Il aura fallu 5 années de ténacité, de patience et de persévérance pour que Yves Suzanne fasse reconnaitre son travail de céramiste artiste et bénéficier du régime social des artistes (qui est plus avantageux fiscalement (faible cotisation) que celui des artisans). 
yves suzanne ceramique sevres
Jean Jacquinot, qui avait aussi refusé de ‘travestir’ son travail (en faisant par exemple de la sculpture céramique), a dû aussi lutter juridiquement pour obtenir l’accès au régime social des artistes. André Pelt lui a aussi dénoncer ‘la misère discrète des Artistes-Potiers en France’ par une lettre adressée au Ministre de la Culture Jack Lang. 

Président de la Chambre Syndicale des Céramistes et des Ateliers d’Art de 1971 à 1991, Jacques Blin a lutté pour défendre et améliorer le statut des métiers d’art. Dans la continuité, le combat se poursuit mené par la Fondation des Ateliers d’Art.

Maudit soit le sort administratif de celui qui fait des pots en terre et qui n’en fait pas fortune auprès de la Maison des Artistes, car il devra justifier professionnellement de sa qualité d’artiste. Cela explique peut-être que la période céramique de Yves Suzanne soit limitée de 1975 à 1989.

## Données d'entrée
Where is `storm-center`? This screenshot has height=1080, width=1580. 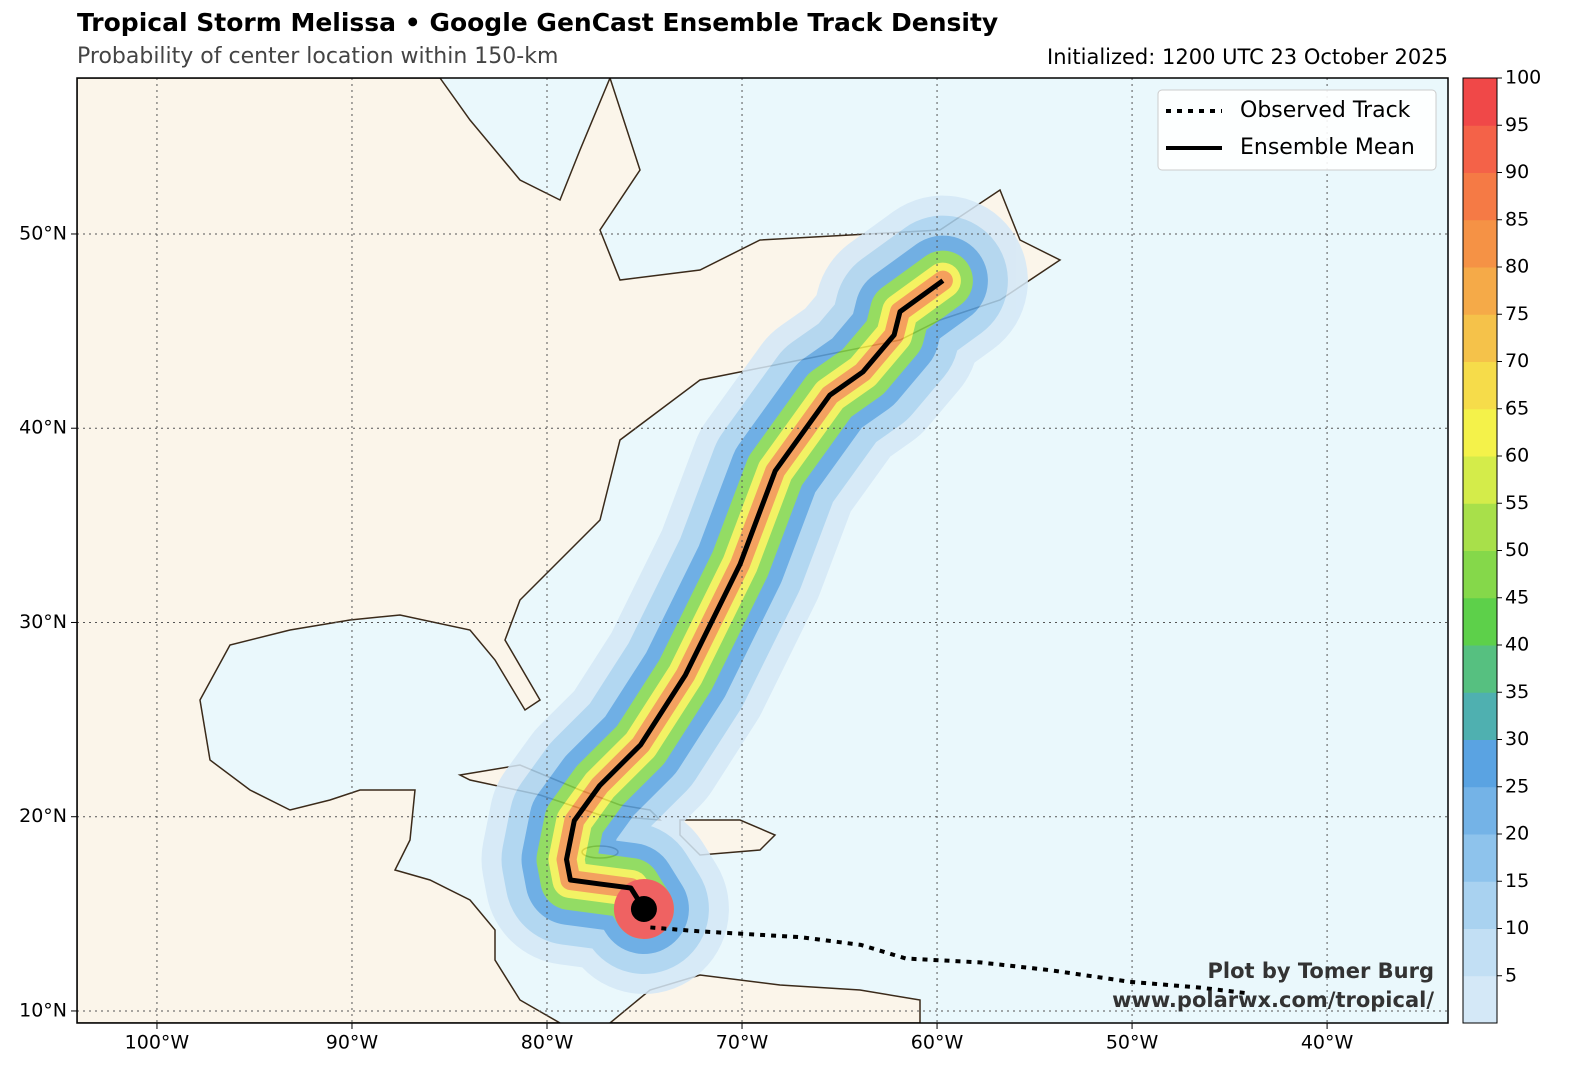 storm-center is located at coordinates (644, 908).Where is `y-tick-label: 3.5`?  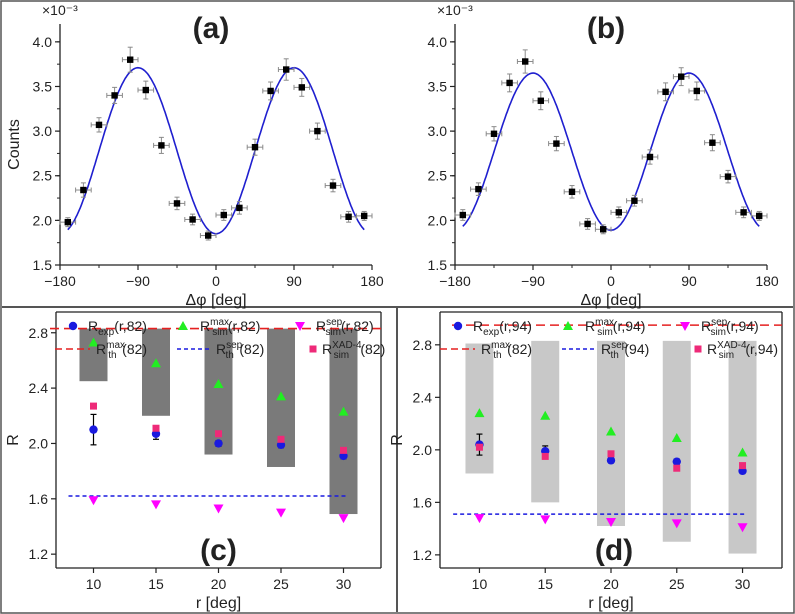 y-tick-label: 3.5 is located at coordinates (43, 86).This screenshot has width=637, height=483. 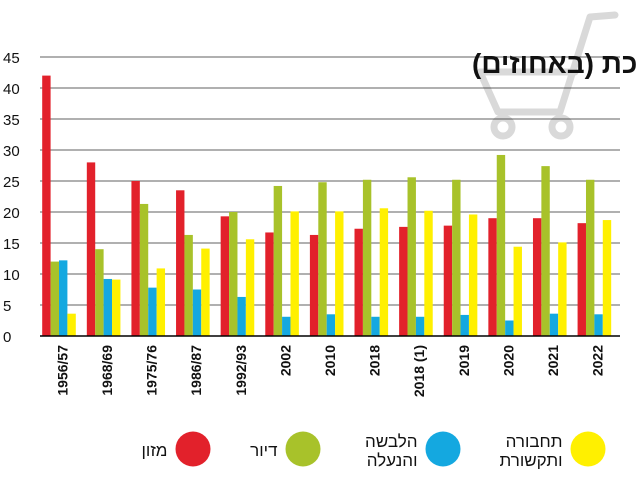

## Consigne 1
Répondez aux questions suivantes à partir du passage retenu :
(a) Combien d'années a-t-il fallu à Yves Suzanne pour faire reconnaître son travail de céramiste artiste ?
(b) Pendant quelle période Jacques Blin a-t-il présidé la Chambre Syndicale des Céramistes et des Ateliers d'Art ?
(c) Entre quelles années se situe la période céramique de Yves Suzanne ?
## Consigne 2
Reproduisez à l'identique le segment du passage retenu qui commence par « Il aura fallu » et se poursuit jusqu'à « Culture Jack Lang. ».

## Réponse 1
(a) 5 années.
(b) De 1971 à 1991.
(c) De 1975 à 1989.

## Réponse 2
Il aura fallu 5 années de ténacité, de patience et de persévérance pour que Yves Suzanne fasse reconnaitre son travail de céramiste artiste et bénéficier du régime social des artistes (qui est plus avantageux fiscalement (faible cotisation) que celui des artisans). 
yves suzanne ceramique sevres
Jean Jacquinot, qui avait aussi refusé de ‘travestir’ son travail (en faisant par exemple de la sculpture céramique), a dû aussi lutter juridiquement pour obtenir l’accès au régime social des artistes. André Pelt lui a aussi dénoncer ‘la misère discrète des Artistes-Potiers en France’ par une lettre adressée au Ministre de la Culture Jack Lang.